Saved data entries:

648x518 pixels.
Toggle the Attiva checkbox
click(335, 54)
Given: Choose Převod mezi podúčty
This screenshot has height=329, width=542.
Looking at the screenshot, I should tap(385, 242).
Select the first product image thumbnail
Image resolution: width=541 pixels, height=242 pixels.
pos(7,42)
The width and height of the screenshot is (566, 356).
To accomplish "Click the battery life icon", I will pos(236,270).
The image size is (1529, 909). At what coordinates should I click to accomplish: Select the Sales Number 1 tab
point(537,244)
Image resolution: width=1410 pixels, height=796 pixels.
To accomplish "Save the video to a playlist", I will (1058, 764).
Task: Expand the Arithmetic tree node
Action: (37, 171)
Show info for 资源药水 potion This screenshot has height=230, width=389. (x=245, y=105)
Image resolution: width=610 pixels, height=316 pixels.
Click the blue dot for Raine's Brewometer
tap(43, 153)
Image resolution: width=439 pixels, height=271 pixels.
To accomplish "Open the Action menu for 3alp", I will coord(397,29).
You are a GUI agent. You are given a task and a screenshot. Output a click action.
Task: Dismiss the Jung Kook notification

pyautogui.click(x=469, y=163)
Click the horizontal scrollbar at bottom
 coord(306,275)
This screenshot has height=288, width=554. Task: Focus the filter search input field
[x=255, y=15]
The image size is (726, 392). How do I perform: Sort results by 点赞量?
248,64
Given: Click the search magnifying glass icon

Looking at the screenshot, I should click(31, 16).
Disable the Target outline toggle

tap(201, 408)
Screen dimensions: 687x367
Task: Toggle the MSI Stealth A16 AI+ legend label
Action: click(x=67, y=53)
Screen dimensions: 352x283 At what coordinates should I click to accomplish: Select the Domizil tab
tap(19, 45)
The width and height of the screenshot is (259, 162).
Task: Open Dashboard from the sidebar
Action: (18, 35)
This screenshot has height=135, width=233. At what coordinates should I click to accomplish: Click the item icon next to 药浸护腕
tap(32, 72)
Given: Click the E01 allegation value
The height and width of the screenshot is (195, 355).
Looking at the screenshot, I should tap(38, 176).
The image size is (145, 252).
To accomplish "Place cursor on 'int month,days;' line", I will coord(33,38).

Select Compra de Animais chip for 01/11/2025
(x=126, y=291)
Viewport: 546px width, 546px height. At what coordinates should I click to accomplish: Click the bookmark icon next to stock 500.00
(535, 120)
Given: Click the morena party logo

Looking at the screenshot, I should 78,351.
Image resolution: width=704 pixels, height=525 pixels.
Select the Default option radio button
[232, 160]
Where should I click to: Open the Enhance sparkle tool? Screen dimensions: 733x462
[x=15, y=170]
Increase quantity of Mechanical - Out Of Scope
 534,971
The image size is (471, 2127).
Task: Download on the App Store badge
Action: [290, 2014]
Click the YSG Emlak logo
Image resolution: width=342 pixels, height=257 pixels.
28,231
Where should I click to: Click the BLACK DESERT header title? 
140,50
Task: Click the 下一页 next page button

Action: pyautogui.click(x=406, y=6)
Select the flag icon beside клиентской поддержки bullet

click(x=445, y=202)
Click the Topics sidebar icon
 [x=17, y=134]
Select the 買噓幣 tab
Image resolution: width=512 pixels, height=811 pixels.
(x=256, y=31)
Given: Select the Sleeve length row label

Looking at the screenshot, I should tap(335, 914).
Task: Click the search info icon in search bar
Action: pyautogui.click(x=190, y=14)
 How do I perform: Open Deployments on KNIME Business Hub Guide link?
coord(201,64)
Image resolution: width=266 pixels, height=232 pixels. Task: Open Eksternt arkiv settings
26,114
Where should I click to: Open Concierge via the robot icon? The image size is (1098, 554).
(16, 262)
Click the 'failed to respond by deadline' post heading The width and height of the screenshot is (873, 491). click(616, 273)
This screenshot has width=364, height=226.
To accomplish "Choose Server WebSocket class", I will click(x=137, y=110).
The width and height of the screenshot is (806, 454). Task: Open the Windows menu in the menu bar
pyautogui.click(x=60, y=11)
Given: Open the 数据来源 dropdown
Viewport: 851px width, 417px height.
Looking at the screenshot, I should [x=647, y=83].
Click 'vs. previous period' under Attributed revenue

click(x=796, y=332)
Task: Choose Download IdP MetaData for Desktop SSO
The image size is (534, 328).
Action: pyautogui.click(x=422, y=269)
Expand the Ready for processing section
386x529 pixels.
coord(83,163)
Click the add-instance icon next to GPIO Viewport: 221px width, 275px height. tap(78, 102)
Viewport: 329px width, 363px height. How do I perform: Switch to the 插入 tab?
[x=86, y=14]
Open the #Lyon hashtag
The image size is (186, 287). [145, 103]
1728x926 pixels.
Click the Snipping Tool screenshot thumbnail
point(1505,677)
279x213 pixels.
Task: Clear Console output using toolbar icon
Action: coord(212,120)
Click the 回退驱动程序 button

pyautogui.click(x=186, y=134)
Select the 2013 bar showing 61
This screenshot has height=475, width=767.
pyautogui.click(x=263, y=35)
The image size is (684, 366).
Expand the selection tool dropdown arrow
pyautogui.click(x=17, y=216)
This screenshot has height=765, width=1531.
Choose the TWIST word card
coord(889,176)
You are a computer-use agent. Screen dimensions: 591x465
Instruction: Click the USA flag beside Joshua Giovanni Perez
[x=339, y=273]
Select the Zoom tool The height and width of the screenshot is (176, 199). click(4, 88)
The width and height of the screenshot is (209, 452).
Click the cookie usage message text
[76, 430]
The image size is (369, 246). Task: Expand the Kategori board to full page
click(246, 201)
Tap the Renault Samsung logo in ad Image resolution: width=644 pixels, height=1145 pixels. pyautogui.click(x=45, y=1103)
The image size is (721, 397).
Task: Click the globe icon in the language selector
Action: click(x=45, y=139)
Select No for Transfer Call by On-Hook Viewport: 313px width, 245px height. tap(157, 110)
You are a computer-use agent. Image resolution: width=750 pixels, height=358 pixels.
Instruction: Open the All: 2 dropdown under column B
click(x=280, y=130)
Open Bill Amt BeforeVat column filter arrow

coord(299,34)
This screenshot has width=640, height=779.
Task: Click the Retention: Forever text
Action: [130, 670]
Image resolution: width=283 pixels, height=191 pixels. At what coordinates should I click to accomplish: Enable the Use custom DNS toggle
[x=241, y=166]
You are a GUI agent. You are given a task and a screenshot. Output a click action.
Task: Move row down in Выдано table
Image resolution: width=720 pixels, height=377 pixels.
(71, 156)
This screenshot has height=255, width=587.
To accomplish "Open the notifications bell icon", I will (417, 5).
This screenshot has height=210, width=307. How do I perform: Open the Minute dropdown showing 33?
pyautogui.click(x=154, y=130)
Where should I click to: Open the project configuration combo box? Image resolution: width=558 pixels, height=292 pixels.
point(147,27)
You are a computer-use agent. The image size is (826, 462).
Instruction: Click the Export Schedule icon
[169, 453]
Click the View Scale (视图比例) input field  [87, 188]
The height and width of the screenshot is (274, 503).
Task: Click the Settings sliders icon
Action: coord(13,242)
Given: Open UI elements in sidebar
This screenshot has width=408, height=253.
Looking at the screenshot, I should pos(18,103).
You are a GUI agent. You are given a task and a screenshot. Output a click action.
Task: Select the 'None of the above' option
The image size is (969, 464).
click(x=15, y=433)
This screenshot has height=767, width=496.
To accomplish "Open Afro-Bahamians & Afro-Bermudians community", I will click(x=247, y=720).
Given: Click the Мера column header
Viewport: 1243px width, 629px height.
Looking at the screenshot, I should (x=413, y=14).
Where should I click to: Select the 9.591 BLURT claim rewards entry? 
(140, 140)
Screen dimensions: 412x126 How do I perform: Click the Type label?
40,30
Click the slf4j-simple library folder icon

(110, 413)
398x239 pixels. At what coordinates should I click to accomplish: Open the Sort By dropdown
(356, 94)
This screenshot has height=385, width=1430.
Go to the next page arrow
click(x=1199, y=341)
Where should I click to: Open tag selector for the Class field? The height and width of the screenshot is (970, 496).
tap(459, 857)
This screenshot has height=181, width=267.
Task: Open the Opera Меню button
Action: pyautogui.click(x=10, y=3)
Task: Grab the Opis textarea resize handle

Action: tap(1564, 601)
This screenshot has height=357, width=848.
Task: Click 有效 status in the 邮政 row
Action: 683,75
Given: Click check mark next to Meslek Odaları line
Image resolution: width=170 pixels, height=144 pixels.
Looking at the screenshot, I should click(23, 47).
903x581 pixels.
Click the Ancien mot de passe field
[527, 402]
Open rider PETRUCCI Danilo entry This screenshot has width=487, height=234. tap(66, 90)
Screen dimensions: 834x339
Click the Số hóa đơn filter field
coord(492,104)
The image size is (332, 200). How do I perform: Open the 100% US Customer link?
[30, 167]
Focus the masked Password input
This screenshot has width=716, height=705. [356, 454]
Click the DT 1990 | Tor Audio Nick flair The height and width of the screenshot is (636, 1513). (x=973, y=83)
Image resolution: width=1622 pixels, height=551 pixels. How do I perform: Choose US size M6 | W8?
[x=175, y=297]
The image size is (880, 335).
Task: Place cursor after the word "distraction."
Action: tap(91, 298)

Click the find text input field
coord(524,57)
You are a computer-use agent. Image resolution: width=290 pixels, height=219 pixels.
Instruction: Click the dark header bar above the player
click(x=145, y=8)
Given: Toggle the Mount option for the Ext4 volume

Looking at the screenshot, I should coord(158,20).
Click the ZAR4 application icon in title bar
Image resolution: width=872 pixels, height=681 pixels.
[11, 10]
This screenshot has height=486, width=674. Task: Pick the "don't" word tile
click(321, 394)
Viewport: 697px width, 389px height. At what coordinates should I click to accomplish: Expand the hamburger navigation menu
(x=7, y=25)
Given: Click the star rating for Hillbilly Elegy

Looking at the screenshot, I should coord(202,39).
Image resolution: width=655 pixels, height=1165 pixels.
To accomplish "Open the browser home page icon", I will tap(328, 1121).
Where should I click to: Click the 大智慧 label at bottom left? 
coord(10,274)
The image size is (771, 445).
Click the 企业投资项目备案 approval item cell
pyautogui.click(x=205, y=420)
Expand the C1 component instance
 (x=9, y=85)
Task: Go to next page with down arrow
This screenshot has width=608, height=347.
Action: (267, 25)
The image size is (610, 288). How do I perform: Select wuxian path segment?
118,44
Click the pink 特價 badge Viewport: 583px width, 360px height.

* **TASK TO CARRY OUT**: Return every line from the entries that holds the string "computer".

* **THE ANSWER**:
You are a computer-use agent. Screen dimensions: 591x465
You are a computer-use agent. Image resolution: width=750 pixels, height=358 pixels.
You are a computer-use agent. The image size is (826, 462).
You are a computer-use agent. Image resolution: width=290 pixels, height=219 pixels.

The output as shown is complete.